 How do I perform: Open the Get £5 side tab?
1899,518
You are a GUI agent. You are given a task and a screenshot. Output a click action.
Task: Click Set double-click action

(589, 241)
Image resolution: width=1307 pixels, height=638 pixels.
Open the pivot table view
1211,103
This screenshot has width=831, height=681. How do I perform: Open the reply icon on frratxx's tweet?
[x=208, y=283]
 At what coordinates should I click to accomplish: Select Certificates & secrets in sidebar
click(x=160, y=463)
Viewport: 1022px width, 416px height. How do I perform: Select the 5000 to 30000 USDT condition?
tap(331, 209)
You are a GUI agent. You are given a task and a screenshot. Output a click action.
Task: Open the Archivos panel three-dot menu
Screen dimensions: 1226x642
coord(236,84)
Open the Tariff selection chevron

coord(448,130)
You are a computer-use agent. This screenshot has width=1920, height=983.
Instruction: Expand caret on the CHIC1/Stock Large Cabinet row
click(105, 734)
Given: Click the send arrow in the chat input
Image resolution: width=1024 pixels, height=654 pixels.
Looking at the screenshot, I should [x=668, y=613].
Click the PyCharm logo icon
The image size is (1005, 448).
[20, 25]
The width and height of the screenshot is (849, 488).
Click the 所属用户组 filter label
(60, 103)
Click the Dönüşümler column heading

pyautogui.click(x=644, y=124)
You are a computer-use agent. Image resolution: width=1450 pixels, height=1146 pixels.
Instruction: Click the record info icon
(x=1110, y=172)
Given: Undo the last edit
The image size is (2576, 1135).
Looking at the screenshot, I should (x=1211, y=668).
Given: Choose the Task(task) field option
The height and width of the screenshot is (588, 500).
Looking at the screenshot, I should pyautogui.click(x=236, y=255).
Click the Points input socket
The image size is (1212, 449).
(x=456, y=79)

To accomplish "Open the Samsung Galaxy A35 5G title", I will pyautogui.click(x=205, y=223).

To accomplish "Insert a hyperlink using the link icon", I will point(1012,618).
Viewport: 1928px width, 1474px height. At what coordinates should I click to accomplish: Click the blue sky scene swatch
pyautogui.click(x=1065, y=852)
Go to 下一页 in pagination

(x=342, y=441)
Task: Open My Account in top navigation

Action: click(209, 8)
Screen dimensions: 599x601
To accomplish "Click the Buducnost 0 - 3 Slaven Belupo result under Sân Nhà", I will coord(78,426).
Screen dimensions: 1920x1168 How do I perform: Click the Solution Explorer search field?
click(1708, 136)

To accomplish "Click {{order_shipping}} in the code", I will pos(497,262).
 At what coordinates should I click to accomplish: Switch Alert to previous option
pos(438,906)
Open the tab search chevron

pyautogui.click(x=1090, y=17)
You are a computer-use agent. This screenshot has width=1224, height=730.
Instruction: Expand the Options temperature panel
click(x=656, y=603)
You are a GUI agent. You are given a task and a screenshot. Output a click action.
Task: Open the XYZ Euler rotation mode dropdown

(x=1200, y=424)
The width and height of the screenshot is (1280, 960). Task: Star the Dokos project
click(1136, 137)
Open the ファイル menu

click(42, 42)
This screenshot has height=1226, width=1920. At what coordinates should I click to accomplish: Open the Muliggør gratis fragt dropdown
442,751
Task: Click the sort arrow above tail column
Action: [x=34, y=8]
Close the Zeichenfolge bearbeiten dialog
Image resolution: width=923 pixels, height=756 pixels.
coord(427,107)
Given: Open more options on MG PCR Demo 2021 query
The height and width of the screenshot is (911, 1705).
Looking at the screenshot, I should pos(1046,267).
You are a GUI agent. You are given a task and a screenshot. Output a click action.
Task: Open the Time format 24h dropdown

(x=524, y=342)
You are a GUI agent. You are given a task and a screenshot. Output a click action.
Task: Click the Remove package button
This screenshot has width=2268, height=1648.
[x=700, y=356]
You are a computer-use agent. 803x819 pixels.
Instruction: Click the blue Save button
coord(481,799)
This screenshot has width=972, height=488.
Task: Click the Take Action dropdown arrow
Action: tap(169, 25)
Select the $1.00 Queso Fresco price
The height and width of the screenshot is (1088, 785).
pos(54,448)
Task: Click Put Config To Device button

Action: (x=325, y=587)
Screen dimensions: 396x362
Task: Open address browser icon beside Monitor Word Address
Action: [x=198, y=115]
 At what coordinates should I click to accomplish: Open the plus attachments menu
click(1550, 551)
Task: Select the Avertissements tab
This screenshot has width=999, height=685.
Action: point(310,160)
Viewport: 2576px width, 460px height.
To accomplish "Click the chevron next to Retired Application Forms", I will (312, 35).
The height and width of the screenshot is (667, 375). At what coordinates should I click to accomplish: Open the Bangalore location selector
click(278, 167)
***
SET TASK:
Reproduce the data above in full, replacing "pivot table view" with "pivot chart view" and leaving everything else unchanged.

SOLUTION FOR THIS EXERCISE:
 How do I perform: Open the Get £5 side tab?
1899,518
You are a GUI agent. You are given a task and a screenshot. Output a click action.
Task: Click Set double-click action

(589, 241)
Image resolution: width=1307 pixels, height=638 pixels.
Open the pivot chart view
1211,103
This screenshot has width=831, height=681. How do I perform: Open the reply icon on frratxx's tweet?
[x=208, y=283]
 At what coordinates should I click to accomplish: Select Certificates & secrets in sidebar
click(x=160, y=463)
Viewport: 1022px width, 416px height. How do I perform: Select the 5000 to 30000 USDT condition?
tap(331, 209)
You are a GUI agent. You are given a task and a screenshot. Output a click action.
Task: Open the Archivos panel three-dot menu
Screen dimensions: 1226x642
coord(236,84)
Open the Tariff selection chevron

coord(448,130)
You are a computer-use agent. This screenshot has width=1920, height=983.
Instruction: Expand caret on the CHIC1/Stock Large Cabinet row
click(105, 734)
Given: Click the send arrow in the chat input
Image resolution: width=1024 pixels, height=654 pixels.
Looking at the screenshot, I should [x=668, y=613].
Click the PyCharm logo icon
The image size is (1005, 448).
[20, 25]
The width and height of the screenshot is (849, 488).
Click the 所属用户组 filter label
(60, 103)
Click the Dönüşümler column heading

pyautogui.click(x=644, y=124)
You are a computer-use agent. Image resolution: width=1450 pixels, height=1146 pixels.
Instruction: Click the record info icon
(x=1110, y=172)
Given: Undo the last edit
The image size is (2576, 1135).
Looking at the screenshot, I should (x=1211, y=668).
Given: Choose the Task(task) field option
The height and width of the screenshot is (588, 500).
Looking at the screenshot, I should pyautogui.click(x=236, y=255).
Click the Points input socket
The image size is (1212, 449).
(x=456, y=79)

To accomplish "Open the Samsung Galaxy A35 5G title", I will pyautogui.click(x=205, y=223).

To accomplish "Insert a hyperlink using the link icon", I will point(1012,618).
Viewport: 1928px width, 1474px height. At what coordinates should I click to accomplish: Click the blue sky scene swatch
pyautogui.click(x=1065, y=852)
Go to 下一页 in pagination

(x=342, y=441)
Task: Open My Account in top navigation

Action: click(209, 8)
Screen dimensions: 599x601
To accomplish "Click the Buducnost 0 - 3 Slaven Belupo result under Sân Nhà", I will coord(78,426).
Screen dimensions: 1920x1168 How do I perform: Click the Solution Explorer search field?
click(1708, 136)

To accomplish "Click {{order_shipping}} in the code", I will pos(497,262).
 At what coordinates should I click to accomplish: Switch Alert to previous option
pos(438,906)
Open the tab search chevron

pyautogui.click(x=1090, y=17)
You are a computer-use agent. This screenshot has width=1224, height=730.
Instruction: Expand the Options temperature panel
click(x=656, y=603)
You are a GUI agent. You are given a task and a screenshot. Output a click action.
Task: Open the XYZ Euler rotation mode dropdown

(x=1200, y=424)
The width and height of the screenshot is (1280, 960). Task: Star the Dokos project
click(1136, 137)
Open the ファイル menu

click(42, 42)
This screenshot has height=1226, width=1920. At what coordinates should I click to accomplish: Open the Muliggør gratis fragt dropdown
442,751
Task: Click the sort arrow above tail column
Action: [x=34, y=8]
Close the Zeichenfolge bearbeiten dialog
Image resolution: width=923 pixels, height=756 pixels.
coord(427,107)
Given: Open more options on MG PCR Demo 2021 query
The height and width of the screenshot is (911, 1705).
Looking at the screenshot, I should pos(1046,267).
You are a GUI agent. You are given a task and a screenshot. Output a click action.
Task: Open the Time format 24h dropdown

(x=524, y=342)
You are a GUI agent. You are given a task and a screenshot. Output a click action.
Task: Click the Remove package button
This screenshot has width=2268, height=1648.
[x=700, y=356]
You are a computer-use agent. 803x819 pixels.
Instruction: Click the blue Save button
coord(481,799)
This screenshot has width=972, height=488.
Task: Click the Take Action dropdown arrow
Action: tap(169, 25)
Select the $1.00 Queso Fresco price
The height and width of the screenshot is (1088, 785).
pos(54,448)
Task: Click Put Config To Device button

Action: (x=325, y=587)
Screen dimensions: 396x362
Task: Open address browser icon beside Monitor Word Address
Action: [x=198, y=115]
 At what coordinates should I click to accomplish: Open the plus attachments menu
click(1550, 551)
Task: Select the Avertissements tab
This screenshot has width=999, height=685.
Action: point(310,160)
Viewport: 2576px width, 460px height.
To accomplish "Click the chevron next to Retired Application Forms", I will (312, 35).
The height and width of the screenshot is (667, 375). At what coordinates should I click to accomplish: Open the Bangalore location selector
click(278, 167)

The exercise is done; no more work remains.